Some of my fondest birthday memories are:
- Getting SCUBA certified with Simon.
- My Mad Men themed birthday with my family four or five years ago.
- Ringing in twenty-one on an airplane to Cabo (the pilots sang happy birthday, I got unlimited free drinks).
- My fourth birthday when my grandma made me a Barbie cake and an actual Barbie was wearing a cake dress.
This year, I’ve been moving towards my birthday with moderate indifference and calm. I’m not particularly stressed or concerned. I’m not feeling any strong aversion to the concept. I’m—dare I say—looking forward to it. After several years on this planet perhaps I’m finally growing up. That last point is not likely but I’d like to think that’s the case—that with age I’m finally learning to express more gratitude and appreciation for my life and where I am in it.
Well that’s enough reflection for one post. On to the cake! We are all familiar with my tired proclamations that I am no baker, but after making this cake I don’t think I can say that anymore. This is the most incredible cake I’ve ever made, hell—the best I’ve ever had! It’s full of tangerine flavor and incredibly moist. The cake recipe is from The View from Great Island blog—I’m not at the point where I can just whip up cake recipes.
I chose the recipe because it looked wonderful, easy, and was described as not being “overly sweet”. Perfect. I’m not that into sweets. It also happens to be flourless and as a result gluten free. The only change I made was to add some fresh minced rosemary and I’m so glad I did. It lent such brightness to the intense tangerine flavor. This is going to be my new birthday cake recipe FOREVER! I can’t handle how good it is. I made up the frosting recipe (I was brave enough to do that—and opted for a ginger and tangerine zest infused buttercream. Then I decided to top it with fresh blackberries and candied blood oranges. Amazing! I’m getting emotional just thinking about it. It’s my birthday so I don’t mind bragging. Not to mention, I think it’s quite stunning. A work of art really.
But in all seriousness it is delicious! It’s like biting into an actual tangerine! The secret is using the whole tangerine, rind and all. Trust me, just do it. You boil them to remove bitterness and it’s magical. I can’t wait to try it with other citrus!
You can find the original recipe here. I’d like to take this time to thank TVFGI, you seriously changed my complicated feelings towards cakes in general. As I mentioned above I added rosemary, ½ tsp. but this is completely optional.

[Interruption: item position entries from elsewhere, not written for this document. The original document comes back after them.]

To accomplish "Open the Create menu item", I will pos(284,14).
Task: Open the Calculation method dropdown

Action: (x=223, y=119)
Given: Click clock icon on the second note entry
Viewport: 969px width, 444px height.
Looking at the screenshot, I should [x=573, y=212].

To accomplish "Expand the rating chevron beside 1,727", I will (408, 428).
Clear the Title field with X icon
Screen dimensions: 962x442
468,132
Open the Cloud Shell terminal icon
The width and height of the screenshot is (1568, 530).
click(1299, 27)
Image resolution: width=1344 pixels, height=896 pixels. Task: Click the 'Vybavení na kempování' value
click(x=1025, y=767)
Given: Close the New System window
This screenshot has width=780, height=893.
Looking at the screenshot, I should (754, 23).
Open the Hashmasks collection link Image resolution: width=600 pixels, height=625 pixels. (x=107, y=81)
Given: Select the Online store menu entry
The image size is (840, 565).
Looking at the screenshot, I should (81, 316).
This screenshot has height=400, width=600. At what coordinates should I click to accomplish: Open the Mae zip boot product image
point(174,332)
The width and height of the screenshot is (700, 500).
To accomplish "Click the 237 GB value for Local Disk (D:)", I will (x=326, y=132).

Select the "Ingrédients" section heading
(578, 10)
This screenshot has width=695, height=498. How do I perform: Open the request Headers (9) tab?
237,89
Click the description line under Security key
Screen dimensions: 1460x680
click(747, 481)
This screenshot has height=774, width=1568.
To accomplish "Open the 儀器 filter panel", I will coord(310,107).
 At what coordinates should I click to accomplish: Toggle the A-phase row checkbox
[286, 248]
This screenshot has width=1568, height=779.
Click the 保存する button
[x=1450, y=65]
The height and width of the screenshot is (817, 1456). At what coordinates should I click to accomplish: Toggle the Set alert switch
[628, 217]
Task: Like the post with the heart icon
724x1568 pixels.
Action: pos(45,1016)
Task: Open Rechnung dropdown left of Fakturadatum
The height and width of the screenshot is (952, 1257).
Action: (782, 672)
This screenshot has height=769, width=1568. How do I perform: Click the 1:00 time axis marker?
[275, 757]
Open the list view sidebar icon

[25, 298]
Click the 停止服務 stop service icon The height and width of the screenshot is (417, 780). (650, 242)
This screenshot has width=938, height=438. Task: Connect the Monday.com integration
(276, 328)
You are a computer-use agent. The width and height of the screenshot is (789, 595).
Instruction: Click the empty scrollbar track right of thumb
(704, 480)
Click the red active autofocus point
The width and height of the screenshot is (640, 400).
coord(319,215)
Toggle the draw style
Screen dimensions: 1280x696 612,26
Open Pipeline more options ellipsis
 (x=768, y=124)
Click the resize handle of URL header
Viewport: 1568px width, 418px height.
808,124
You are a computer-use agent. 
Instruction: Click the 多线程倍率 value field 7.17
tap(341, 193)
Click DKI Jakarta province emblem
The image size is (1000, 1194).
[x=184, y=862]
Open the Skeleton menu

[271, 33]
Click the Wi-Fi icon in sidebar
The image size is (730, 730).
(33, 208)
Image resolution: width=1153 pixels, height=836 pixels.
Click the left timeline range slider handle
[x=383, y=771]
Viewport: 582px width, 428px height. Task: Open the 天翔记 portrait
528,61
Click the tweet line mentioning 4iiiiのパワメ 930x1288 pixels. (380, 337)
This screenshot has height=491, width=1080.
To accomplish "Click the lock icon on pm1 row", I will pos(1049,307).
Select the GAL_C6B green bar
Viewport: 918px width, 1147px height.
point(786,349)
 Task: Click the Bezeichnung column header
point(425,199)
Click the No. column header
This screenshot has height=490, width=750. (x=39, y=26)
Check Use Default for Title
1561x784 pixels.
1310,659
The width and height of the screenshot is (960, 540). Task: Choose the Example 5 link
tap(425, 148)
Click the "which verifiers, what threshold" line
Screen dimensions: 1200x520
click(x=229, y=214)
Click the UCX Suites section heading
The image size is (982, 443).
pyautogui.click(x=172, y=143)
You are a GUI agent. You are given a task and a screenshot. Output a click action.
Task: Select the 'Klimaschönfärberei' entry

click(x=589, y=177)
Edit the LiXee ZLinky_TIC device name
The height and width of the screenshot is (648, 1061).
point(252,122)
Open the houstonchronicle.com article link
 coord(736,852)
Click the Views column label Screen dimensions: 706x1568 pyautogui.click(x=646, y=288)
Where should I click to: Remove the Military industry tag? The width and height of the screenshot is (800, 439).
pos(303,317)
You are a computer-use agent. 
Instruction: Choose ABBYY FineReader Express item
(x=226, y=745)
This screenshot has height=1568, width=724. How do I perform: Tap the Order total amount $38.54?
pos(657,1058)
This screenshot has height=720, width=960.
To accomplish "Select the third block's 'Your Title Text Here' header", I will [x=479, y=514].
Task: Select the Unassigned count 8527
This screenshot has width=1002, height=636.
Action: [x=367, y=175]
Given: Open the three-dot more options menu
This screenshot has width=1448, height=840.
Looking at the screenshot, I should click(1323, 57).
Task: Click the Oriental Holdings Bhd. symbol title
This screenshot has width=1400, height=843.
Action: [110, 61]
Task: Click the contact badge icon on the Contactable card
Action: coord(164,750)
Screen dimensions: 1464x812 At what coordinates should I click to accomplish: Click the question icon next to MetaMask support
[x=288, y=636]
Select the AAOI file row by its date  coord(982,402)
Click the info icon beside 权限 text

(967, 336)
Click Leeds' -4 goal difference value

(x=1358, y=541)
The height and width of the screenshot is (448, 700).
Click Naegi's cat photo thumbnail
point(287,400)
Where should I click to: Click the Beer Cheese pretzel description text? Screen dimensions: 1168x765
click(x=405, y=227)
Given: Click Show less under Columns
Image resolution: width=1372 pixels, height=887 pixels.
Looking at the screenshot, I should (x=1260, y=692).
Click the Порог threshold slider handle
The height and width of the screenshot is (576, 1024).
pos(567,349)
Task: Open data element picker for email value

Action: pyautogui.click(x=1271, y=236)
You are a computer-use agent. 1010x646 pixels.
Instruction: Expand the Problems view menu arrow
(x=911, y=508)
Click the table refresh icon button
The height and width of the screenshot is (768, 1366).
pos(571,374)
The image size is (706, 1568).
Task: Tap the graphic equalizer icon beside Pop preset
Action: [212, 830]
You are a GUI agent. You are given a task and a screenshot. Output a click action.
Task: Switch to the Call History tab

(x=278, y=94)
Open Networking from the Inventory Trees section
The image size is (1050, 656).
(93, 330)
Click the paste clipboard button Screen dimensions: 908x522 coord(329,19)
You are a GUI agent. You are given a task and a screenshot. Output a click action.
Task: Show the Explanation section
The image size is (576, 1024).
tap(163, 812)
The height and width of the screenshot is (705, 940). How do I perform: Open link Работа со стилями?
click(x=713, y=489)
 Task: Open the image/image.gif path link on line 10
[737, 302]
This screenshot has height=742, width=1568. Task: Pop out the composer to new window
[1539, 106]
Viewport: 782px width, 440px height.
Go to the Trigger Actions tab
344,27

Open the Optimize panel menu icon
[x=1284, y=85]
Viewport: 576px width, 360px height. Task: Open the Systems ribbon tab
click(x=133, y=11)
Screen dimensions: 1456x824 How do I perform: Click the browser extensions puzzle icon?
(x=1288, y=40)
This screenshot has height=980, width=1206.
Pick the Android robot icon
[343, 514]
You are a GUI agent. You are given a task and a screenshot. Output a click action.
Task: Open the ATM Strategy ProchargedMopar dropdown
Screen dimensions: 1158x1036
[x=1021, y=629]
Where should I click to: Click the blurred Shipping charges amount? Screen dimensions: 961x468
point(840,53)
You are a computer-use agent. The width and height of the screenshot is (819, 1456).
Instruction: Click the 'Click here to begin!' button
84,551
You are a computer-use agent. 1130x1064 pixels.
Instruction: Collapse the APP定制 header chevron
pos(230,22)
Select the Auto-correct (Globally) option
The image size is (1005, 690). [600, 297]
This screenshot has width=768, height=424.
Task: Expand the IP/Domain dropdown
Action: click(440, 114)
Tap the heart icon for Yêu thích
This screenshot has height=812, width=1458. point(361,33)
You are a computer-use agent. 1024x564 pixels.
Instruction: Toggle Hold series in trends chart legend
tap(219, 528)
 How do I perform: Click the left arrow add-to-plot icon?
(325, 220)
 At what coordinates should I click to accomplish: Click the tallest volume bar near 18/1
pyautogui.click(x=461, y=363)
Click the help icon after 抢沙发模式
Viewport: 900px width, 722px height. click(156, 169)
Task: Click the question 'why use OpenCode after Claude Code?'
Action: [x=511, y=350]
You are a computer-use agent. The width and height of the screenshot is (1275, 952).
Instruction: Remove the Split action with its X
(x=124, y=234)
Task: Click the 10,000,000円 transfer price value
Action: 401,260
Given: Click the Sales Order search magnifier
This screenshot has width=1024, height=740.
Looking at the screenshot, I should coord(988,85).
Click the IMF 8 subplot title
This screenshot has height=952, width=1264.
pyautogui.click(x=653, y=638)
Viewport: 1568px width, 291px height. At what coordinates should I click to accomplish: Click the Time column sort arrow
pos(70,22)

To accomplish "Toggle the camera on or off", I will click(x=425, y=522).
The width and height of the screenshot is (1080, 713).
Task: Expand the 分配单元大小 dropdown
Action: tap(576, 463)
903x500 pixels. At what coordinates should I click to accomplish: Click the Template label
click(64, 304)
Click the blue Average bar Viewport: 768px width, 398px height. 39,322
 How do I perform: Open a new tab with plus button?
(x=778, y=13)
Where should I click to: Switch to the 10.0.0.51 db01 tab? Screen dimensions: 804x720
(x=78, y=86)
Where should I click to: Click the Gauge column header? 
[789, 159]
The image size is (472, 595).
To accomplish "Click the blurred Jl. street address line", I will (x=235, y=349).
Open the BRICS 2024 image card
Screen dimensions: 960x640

I’ll include my frosting recipe and method for candying the citrus below!
Make this cake today! And save me a slice…
- For the Buttercream Frosting
- makes about 2-ish cups
- 1 stick unsalted butter, cold and cut into cubes
- 2 cups powdered sugar
- 1 tsp. vanilla extract
- 1 tsp ginger zest, optional
- 2 tsp. tangerine zest, optional
- For the Citrus
- 2 small blood oranges (or lemons, limes, whatever) thinly sliced
- 3/4 cup sugar
- Make the Frosting
- Place cold butter in a stand mixer and mix with the paddle attachment on low until creamy. This may take a bit longer but ?I think you get a thicker frosting as a result.
- Add in 1 cup sugar and mix until combined.
- Add in the rest of the sugar along with the vanilla, ginger, and tangerine zest if using.
- Refrigerate until ready to use.
- Make the Candied Citrus
- Bring a pot of water to a boil and place citrus slices in for about 1-2 minutes to help remove bitterness.
- Drain and set aside.
- In a saucepan heat 3/4 cup sugar and 3/4 cup water until sugar dissolves.
- Add citrus slices in a single layer and simmer on low for about an hour or until rinds get translucent.
- Allow to dry and cool on a baking rack until sugar sets.
- Now my citrus slices were delicious but a little sticky. I've never made them before so I have no basis for comparison. But they still tasted and looked fabulous on the cake!